Earlier in the day, protestors had fortified the camp with barricades made of wooden pallets, roofing metal, poultry wire fencing, and other objects to prevent the pro-Israel march, hosted by Christian pastor Russell Johnson of Pursuit Church NW, from passing through it.

The University of Washington also supplied metal barriers and police presence to keep the factions separate, though the Gaza camp militants commandeered the barriers for their own use.

During the counter-protest, black bloc Antifa militants surrounded the Gaza camp and positioned themselves behind the metal barriers. They were armed with improvised shields and weapons and used umbrellas and flashlights to keep journalists and photographers from documenting what was going on within the camp.

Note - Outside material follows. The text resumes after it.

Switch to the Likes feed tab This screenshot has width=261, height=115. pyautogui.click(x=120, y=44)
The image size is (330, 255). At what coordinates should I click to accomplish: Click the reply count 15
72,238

“They’re almost done with the program…They’re coming!” Junejo told the group, regarding the counter-protest of Christians and Jews marching for Israel. The counter-protest had intended to walk through the camp, but were unable to do so due to police and school-provided barricades.

“Hold the line!” Junejo demanded, an order which was met with a rallying cry from the activists.

Junejo is one of many outside activists who have taken up residence in the University of Washington's Gaza camp, formed on the quad nearly three weeks ago. The Gaza camp is not run by students, but by outside activists and militants. 

Junejo is a prominent member of the Muslim community in western Washington. He immigrated to the area from Pakistan in 1962 after his father took an engineering job with Boeing, according to a 2002 article from the AP.

One of the demands of the Gaza camp activists is for the University of Washington to divest from Boeing, an ask which university officials have rejected.

While at The Seattle Times as a freelancer from 2005-2014, Junejo worked as a columnist for the now-disbanded “Faith and Values” section. He centered his work around Islam in America while offering a Muslim perspective on societal issues.

(Courtesy: @AnatoliaFergus on X)

Despite leading a group of far-left extremists and ordering them to block Jews and Christians from entering the Gaza camp, Junejo wrote in his exit piece: “My thanks to The Seattle Times and its readers for allowing a Muslim’s perspective. I promoted peace and condemned terrorism in all its forms.”

“When we open our minds to learn about our fellow citizens’ faiths and beliefs, we become better Americans,” he added.

Furthermore, Junejo, who was a former host of a cable access talk show called “Focus on Islam,” praised President Biden in 2021 after he reversed former President Donald Trump’s travel ban on terror-inflicted countries in the Middle East.

Junejo also fought back against the Mukilteo community, just north of Seattle, after community members voiced extreme opposition to plans of a Mosque being built in the neighborhood. His pushback was effective and the Islamic Center of Mukilteo was established.

Although his biography on X, formerly known as Twitter, lists himself as a columnist for the Seattle Times and the Mukilteo Beacon, the Times confirmed to the Post Millennial that he was a freelance columnist for the paper between 2005 and 2014 and has not written for the publication since.

However, he appears to still contribute to the Mukilteo Beacon, with his most recent item published five months ago.

Junejo is not the only adult leading the charge inside the camp.

University administrators were seen negotiating with one of the encampment activists, identified as 39-year-old Michael Moynihan, who has been charged for blockading the I-5 freeway in downtown Seattle in January for over 6 hours to support Hamas.

A prominent local anarchist communist, an elderly man named Robert Mast, has also been photographed inside the encampment, including whispering to a group of black bloc Antifa militants.

Since the Gaza camp was erected, Jews on campus have been blocked from walking and harassed, Israeli flags have been stolen and destroyed, antisemitic slurs were used against Jewish students, buildings were vandalized with antisemitic and anti-cop graffiti, and vigils and rallies were held for terrorists.

Journalists have also been assaulted and had their video cameras spray painted while one Jewish student was threatened by masked hammer-wielding men who were yelling at them in Arabic.

The Post Millennial reached out to the Mukilteo Beacon and the University of Washington for comment.